EXERCISE OBJECTIVE: Exactly how many lines in the data below contain the string "date"? Give that number and nothing else.

#####

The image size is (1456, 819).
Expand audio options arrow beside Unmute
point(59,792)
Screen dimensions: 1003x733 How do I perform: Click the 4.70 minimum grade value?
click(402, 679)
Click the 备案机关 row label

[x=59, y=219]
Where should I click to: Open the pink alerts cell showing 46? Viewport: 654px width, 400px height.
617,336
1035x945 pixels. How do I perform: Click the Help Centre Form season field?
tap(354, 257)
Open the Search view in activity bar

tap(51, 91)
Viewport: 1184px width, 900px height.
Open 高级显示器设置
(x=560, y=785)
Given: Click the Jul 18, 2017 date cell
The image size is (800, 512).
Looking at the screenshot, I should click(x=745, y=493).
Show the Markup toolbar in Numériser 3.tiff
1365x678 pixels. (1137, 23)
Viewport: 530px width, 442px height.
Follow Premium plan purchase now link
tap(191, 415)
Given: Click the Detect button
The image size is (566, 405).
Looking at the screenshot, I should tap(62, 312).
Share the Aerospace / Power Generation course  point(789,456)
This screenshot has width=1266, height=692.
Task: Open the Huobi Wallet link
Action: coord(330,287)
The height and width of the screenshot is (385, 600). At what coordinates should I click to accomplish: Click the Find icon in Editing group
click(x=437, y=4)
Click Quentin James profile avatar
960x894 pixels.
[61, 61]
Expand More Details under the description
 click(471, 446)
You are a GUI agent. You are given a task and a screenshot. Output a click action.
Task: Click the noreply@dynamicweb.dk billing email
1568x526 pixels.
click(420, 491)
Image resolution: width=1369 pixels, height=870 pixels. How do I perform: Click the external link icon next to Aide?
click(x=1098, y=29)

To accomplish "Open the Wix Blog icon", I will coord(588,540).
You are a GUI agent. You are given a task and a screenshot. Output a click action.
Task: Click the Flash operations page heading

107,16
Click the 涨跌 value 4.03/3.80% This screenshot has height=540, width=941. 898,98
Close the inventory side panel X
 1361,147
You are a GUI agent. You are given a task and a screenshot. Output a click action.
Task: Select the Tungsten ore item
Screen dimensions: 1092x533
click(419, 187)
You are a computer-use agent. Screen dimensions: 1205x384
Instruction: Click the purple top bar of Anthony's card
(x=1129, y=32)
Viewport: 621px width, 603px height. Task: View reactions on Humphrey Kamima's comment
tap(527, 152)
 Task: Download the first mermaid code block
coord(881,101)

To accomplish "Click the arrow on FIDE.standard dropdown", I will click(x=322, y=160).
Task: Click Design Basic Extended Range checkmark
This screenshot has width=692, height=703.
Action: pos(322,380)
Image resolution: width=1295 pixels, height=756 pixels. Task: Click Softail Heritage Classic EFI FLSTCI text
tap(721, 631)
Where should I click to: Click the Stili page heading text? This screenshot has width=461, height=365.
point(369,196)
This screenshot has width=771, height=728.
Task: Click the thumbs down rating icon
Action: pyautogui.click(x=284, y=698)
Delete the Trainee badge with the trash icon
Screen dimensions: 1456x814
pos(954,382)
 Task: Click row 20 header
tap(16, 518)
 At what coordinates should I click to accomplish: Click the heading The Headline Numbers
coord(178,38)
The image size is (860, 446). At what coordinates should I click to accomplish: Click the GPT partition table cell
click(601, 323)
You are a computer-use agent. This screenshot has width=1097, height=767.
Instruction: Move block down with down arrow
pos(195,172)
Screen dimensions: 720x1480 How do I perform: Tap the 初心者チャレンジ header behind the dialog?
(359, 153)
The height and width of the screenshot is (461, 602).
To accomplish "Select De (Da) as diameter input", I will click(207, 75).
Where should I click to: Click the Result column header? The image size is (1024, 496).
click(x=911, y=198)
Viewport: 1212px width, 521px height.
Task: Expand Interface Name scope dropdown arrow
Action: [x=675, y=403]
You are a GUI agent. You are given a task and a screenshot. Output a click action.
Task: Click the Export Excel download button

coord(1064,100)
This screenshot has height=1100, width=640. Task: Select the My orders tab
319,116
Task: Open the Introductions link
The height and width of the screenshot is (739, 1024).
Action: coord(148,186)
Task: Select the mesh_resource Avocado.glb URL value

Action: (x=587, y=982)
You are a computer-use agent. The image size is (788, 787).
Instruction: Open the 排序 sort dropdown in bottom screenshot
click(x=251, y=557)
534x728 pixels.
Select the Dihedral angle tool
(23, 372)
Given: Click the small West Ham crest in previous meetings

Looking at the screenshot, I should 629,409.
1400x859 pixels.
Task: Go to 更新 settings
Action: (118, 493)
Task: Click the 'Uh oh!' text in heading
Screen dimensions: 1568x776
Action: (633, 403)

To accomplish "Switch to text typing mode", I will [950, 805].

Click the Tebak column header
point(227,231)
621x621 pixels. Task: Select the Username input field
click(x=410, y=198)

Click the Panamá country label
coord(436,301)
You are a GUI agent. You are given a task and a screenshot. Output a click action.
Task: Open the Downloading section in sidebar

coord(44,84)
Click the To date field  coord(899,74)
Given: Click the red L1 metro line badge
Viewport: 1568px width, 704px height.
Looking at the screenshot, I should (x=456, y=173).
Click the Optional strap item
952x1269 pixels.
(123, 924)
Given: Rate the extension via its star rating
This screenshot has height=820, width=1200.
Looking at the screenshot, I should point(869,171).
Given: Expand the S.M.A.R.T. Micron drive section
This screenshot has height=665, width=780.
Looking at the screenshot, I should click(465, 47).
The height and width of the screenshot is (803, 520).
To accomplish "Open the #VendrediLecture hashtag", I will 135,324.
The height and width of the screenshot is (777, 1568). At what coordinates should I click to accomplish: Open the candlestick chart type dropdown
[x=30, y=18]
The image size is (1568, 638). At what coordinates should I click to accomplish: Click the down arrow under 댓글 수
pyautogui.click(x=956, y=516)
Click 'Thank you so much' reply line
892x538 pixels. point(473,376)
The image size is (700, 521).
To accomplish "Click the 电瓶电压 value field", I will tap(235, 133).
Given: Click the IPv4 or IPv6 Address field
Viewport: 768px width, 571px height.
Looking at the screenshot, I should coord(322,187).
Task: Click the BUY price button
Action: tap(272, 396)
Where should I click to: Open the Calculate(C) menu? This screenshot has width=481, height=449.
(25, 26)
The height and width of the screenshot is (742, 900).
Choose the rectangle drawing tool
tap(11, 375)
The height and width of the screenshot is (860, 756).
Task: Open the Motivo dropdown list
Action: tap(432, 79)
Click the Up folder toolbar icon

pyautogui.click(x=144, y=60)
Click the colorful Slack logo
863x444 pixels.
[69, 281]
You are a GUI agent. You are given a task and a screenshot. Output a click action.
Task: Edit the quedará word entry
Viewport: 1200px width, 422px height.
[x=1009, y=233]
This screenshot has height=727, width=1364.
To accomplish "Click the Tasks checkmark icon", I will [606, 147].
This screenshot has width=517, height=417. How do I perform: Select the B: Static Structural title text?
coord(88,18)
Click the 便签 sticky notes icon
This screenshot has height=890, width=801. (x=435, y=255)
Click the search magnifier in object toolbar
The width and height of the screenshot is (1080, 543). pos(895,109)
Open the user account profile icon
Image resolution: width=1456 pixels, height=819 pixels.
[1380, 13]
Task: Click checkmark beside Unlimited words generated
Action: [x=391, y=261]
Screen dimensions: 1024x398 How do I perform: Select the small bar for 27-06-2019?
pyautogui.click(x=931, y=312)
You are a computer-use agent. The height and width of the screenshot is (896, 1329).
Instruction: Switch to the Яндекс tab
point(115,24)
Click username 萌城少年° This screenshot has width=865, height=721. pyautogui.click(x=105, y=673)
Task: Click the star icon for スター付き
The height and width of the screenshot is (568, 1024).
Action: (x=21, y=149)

#####

WRITTEN RESPONSE: 2